Updated by Neha Ojha over 2 years ago

Couple of updates:

1. I am not able to reproduce the issue in pacific with the same reproducer, https://pulpito.ceph.com/nojha-2021-08-25_18:46:59-rados:objectstore-wip-yuri-testing-2021-08-24-0743-pacific-distro-basic-smithi/.

2. I looked at recent changes in the relevant code path and found https://github.com/ceph/ceph/pull/39631, so I decided to revert it and run it through my reproducer, and it passed! https://pulpito.ceph.com/nojha-2021-08-27_03:56:45-rados:objectstore-wip-51282-revert-distro-basic-smithi/
The interesting thing is that the patch was also backported to pacific, but did not cause this issue there.

In any case, Patrick/Casey/Deepika, can you please run wip-51282-revert through your corresponding suites and let me know if it fixes the issue for you as well?

Actions #13

Updated by Patrick Donnelly over 2 years ago

Neha Ojha wrote:

Couple of updates:

1. I am not able to reproduce the issue in pacific with the same reproducer, https://pulpito.ceph.com/nojha-2021-08-25_18:46:59-rados:objectstore-wip-yuri-testing-2021-08-24-0743-pacific-distro-basic-smithi/.

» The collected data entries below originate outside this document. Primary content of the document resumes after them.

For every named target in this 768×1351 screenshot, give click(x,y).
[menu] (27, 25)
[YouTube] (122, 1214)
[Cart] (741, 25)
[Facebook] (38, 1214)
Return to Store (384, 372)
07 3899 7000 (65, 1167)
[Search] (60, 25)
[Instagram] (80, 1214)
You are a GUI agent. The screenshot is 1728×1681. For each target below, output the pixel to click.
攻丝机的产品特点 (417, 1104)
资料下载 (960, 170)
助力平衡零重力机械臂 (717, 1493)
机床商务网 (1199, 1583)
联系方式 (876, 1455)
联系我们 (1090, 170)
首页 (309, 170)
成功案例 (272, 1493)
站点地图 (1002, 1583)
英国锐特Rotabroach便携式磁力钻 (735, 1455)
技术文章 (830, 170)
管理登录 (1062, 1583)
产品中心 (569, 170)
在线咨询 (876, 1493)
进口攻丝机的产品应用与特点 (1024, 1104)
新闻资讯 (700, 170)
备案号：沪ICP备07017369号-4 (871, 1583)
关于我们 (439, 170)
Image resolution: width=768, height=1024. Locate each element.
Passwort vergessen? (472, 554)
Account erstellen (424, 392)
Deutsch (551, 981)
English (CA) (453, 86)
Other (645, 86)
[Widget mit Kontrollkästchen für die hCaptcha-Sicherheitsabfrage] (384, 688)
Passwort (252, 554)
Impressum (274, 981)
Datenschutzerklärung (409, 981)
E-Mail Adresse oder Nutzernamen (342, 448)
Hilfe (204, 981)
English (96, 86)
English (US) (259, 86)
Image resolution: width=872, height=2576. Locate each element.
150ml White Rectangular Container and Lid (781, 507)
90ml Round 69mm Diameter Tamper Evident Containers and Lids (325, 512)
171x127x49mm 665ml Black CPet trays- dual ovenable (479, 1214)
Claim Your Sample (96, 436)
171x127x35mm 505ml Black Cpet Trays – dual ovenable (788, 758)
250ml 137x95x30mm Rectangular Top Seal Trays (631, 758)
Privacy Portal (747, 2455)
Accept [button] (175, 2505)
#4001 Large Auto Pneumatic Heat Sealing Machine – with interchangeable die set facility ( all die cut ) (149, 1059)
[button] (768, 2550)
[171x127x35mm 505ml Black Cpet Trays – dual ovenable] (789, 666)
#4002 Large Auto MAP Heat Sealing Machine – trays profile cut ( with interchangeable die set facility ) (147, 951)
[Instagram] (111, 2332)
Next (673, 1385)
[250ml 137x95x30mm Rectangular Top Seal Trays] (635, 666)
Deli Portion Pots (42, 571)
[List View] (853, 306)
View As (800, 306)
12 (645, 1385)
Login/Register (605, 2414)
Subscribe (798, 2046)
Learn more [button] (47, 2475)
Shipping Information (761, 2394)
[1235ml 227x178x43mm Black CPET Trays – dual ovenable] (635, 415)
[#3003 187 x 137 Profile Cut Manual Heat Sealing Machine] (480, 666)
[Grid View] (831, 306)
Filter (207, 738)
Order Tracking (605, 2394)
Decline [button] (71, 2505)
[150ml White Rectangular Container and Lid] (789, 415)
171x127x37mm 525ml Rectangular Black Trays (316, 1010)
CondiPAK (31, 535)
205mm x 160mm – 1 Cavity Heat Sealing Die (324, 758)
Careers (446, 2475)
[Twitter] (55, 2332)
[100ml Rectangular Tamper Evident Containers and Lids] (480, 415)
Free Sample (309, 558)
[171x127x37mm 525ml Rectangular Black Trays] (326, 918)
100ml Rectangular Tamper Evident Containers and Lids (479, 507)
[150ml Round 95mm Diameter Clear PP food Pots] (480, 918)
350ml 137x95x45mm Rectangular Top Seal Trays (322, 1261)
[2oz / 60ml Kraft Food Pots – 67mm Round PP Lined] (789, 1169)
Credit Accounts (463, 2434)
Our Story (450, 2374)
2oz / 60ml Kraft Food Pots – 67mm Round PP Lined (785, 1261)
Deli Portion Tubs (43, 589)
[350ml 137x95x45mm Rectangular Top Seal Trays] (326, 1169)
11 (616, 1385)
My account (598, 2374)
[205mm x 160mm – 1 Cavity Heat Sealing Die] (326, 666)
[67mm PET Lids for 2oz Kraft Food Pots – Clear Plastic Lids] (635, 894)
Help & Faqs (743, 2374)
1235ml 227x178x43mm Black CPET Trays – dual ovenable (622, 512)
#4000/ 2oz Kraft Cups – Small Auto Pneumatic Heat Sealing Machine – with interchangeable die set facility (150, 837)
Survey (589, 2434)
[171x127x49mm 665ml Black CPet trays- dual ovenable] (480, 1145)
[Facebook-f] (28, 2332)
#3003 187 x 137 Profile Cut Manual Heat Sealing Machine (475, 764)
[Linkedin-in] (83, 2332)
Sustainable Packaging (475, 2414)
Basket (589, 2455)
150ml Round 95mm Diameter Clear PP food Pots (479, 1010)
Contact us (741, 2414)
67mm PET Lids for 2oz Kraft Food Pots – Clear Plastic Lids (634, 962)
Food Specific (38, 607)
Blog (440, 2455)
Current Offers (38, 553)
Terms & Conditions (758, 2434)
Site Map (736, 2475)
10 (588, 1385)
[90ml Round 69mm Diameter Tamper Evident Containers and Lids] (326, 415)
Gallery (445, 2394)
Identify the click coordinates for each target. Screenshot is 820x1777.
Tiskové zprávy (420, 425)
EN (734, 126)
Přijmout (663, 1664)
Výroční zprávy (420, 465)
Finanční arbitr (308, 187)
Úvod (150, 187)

2. I looked at recent changes in the relevant code path and found https://github.com/ceph/ceph/pull/39631, so I decided to revert it and run it through my reproducer, and it passed! https://pulpito.ceph.com/nojha-2021-08-27_03:56:45-rados:objectstore-wip-51282-revert-distro-basic-smithi/
The interesting thing is that the patch was also backported to pacific, but did not cause this issue there.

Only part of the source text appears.